Scan the records below and copy every line that contains the string "comment".
### Extracted information
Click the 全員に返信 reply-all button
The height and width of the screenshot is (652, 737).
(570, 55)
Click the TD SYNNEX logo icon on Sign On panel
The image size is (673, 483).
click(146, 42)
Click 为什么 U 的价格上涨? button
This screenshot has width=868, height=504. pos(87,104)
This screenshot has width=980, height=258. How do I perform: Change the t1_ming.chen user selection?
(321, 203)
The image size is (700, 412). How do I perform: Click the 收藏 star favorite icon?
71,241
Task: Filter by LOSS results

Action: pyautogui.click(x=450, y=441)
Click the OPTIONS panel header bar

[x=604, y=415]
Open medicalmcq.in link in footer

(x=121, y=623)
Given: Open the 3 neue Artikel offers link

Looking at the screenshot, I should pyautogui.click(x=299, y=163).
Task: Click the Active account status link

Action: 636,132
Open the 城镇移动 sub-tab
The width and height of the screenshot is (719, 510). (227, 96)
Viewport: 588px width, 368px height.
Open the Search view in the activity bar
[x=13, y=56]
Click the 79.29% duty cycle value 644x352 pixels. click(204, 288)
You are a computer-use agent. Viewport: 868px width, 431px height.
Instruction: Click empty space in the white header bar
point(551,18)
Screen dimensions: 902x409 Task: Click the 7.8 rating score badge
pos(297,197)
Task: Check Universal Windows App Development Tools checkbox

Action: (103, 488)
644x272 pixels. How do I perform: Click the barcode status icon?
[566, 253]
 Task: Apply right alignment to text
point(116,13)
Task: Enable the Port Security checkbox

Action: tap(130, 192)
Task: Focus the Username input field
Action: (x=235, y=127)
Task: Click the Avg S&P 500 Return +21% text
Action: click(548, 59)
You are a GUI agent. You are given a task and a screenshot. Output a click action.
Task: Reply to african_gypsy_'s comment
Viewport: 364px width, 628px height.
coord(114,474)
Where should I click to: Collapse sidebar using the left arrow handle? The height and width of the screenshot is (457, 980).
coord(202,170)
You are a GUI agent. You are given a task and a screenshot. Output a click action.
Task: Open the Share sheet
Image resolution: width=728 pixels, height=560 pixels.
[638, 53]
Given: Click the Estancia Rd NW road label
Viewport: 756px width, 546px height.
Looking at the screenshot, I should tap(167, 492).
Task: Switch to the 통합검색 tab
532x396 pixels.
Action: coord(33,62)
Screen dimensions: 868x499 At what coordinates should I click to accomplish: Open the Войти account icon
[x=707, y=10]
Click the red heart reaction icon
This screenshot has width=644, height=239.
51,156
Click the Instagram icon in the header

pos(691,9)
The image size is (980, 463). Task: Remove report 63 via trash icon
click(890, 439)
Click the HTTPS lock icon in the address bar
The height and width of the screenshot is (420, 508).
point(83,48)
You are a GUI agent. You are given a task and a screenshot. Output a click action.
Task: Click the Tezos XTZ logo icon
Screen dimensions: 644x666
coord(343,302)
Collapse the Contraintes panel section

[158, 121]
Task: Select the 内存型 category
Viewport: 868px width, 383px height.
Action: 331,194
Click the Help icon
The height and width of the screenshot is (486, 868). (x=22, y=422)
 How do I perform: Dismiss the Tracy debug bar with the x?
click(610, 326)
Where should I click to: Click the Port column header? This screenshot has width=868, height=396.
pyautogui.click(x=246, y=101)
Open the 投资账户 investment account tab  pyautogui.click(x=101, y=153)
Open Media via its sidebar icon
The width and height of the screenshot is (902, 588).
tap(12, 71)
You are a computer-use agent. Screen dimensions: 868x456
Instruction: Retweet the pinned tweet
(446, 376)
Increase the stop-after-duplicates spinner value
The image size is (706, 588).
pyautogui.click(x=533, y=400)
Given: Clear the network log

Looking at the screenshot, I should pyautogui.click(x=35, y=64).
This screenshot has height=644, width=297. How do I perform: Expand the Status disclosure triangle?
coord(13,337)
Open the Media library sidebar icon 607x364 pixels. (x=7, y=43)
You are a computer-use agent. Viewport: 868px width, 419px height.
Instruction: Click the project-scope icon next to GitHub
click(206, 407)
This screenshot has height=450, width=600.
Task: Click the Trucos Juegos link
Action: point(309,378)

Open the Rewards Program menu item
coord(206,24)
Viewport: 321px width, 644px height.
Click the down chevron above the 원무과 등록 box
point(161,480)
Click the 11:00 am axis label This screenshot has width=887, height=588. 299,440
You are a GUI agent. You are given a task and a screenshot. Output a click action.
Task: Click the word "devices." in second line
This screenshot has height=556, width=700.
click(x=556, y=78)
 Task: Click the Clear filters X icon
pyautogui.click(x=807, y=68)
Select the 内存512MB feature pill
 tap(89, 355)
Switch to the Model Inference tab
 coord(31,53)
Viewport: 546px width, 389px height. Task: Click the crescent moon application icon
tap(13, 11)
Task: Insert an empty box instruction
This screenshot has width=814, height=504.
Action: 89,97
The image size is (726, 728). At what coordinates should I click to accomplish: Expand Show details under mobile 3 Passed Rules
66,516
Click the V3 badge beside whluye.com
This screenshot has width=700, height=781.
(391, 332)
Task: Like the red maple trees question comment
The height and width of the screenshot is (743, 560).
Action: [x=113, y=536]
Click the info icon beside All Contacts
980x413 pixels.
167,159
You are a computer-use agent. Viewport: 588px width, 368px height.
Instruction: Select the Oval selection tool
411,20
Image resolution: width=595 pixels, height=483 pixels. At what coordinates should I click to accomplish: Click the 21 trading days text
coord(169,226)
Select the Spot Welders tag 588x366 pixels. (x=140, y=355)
######
- [Written answer]:
Task: Reply to african_gypsy_'s comment
Task: Like the red maple trees question comment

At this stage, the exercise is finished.